Find every line in the records below that holds the word "agent", and copy it out.

================================

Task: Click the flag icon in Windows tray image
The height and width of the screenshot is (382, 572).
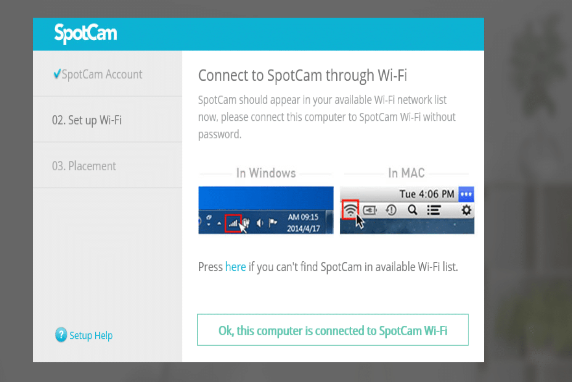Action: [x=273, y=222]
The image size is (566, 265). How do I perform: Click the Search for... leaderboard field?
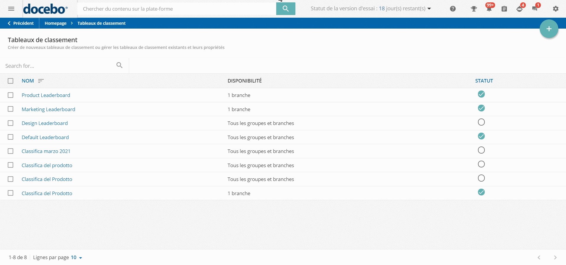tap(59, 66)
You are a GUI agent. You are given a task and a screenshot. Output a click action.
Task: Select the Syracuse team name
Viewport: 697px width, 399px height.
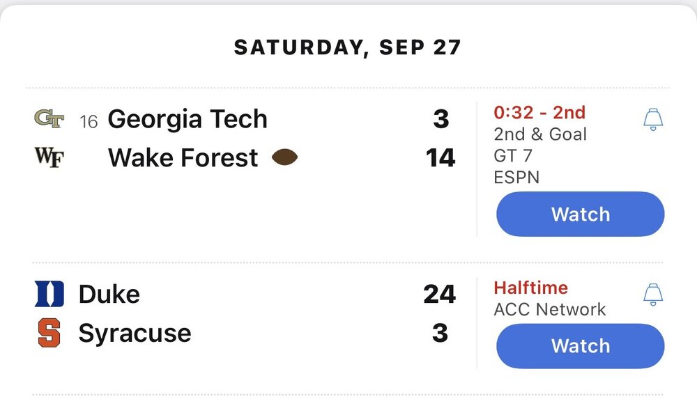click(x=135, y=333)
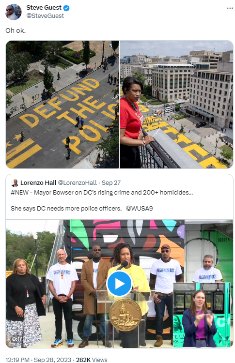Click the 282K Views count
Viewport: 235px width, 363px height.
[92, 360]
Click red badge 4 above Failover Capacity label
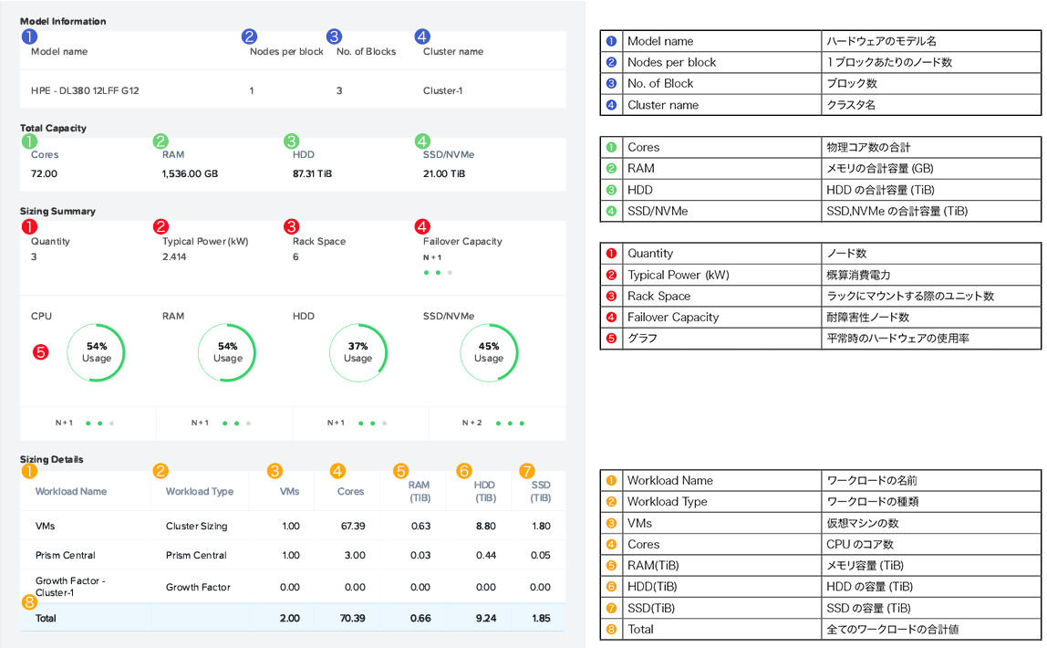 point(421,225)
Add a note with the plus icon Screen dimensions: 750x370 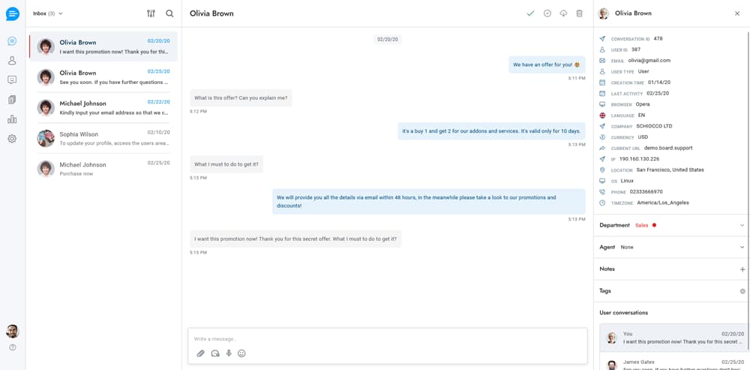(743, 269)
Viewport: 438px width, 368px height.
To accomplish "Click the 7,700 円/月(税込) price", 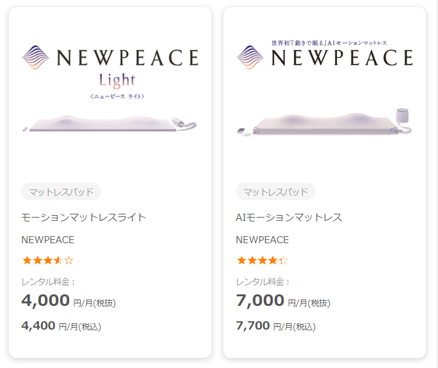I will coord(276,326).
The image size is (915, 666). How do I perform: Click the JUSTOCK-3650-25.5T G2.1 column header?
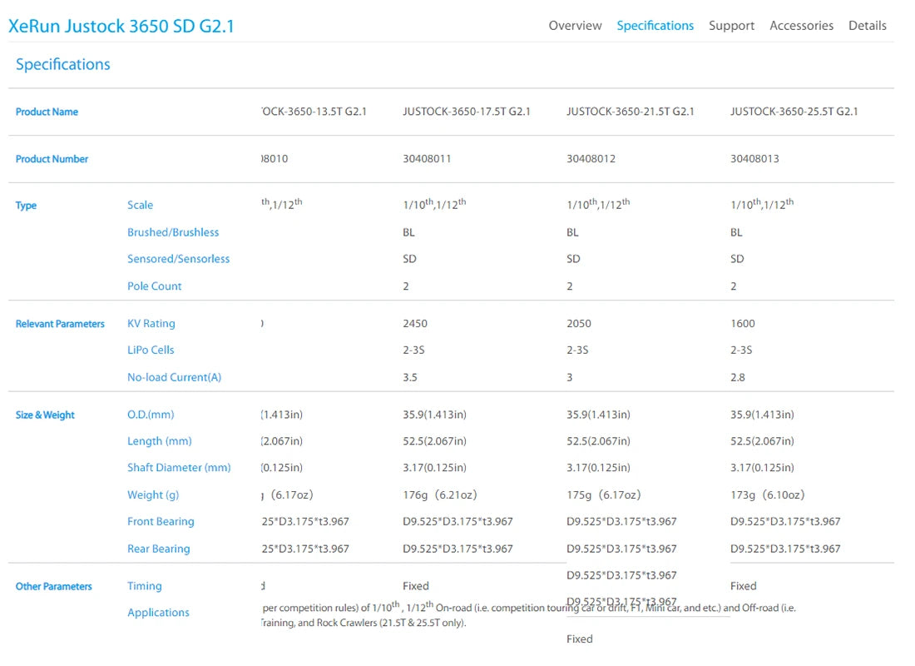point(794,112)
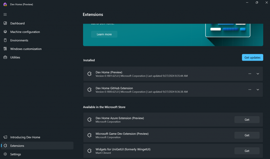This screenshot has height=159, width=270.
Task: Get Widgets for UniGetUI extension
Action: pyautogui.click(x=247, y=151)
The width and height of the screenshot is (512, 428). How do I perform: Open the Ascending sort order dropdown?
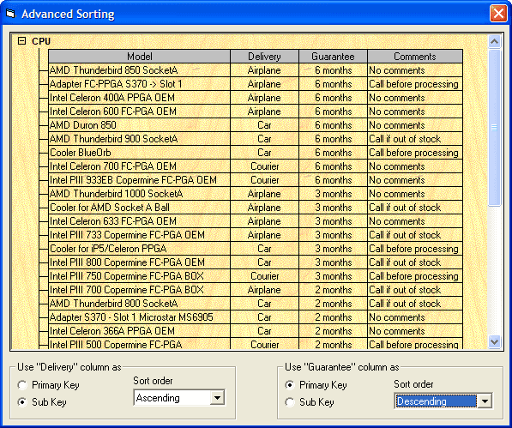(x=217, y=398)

================================

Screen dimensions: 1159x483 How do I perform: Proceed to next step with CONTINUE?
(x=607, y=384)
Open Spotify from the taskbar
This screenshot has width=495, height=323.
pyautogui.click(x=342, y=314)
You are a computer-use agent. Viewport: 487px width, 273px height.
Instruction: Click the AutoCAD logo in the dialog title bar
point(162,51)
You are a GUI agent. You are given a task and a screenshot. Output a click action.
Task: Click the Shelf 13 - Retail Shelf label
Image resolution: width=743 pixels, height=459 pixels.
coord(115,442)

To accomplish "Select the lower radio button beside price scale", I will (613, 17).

================================

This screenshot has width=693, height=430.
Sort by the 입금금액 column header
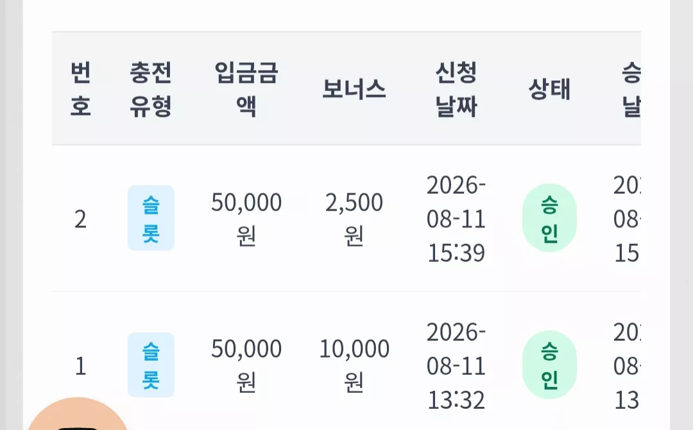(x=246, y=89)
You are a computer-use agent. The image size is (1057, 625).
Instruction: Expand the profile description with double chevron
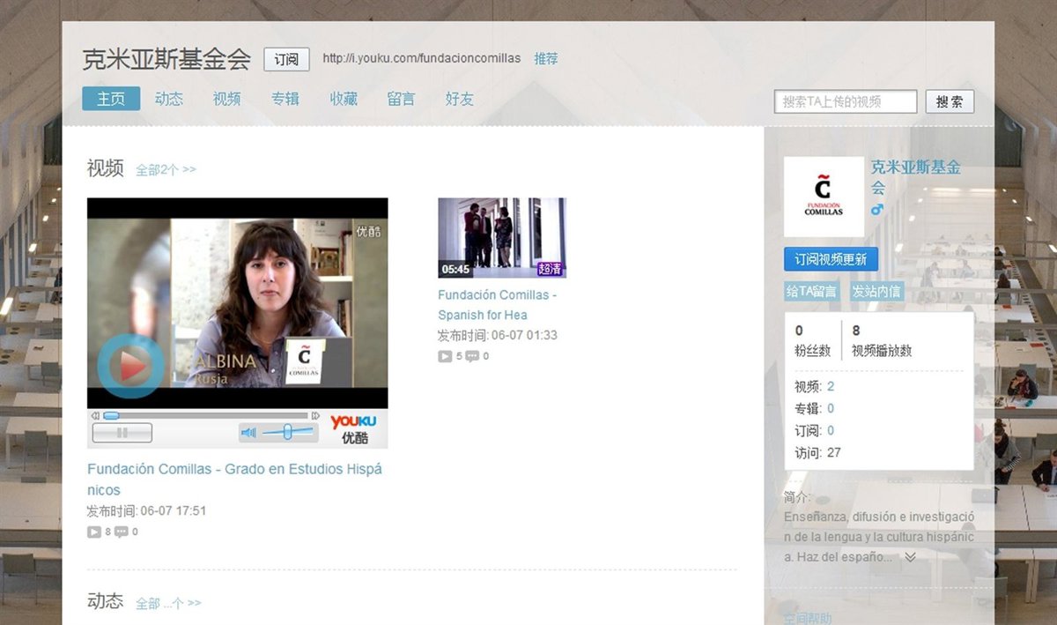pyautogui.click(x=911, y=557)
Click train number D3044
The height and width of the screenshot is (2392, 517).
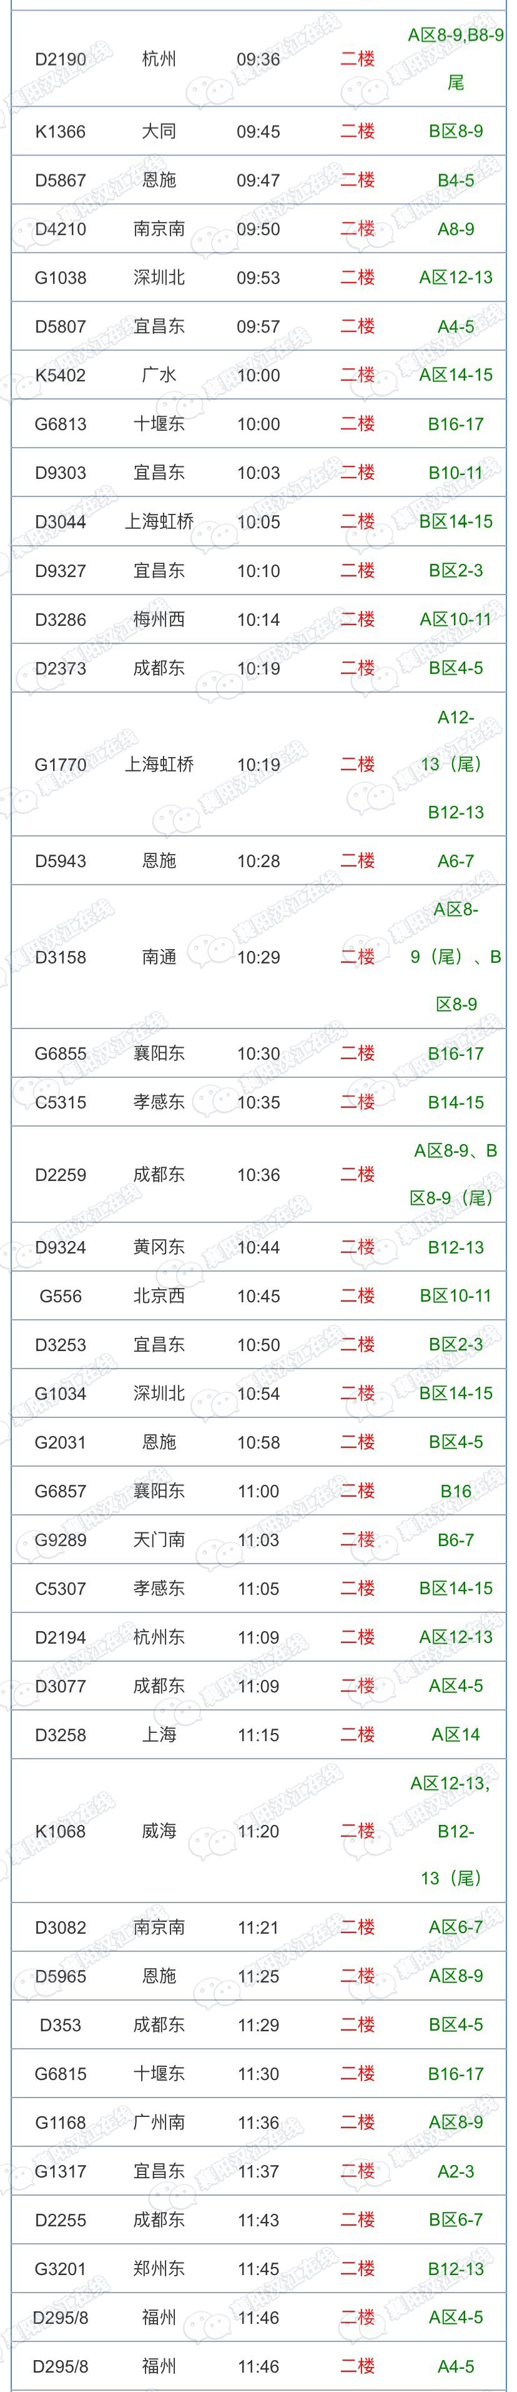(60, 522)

================================

## RESULT OF THE TASK
You are a GUI agent. You are given a task and a screenshot. Output a click action.
You are a computer-use agent. Viewport: 487px width, 273px height.
You are a GUI agent. You are given a task and a screenshot. Output a click action.
You are a computer-use agent. The image size is (1057, 625).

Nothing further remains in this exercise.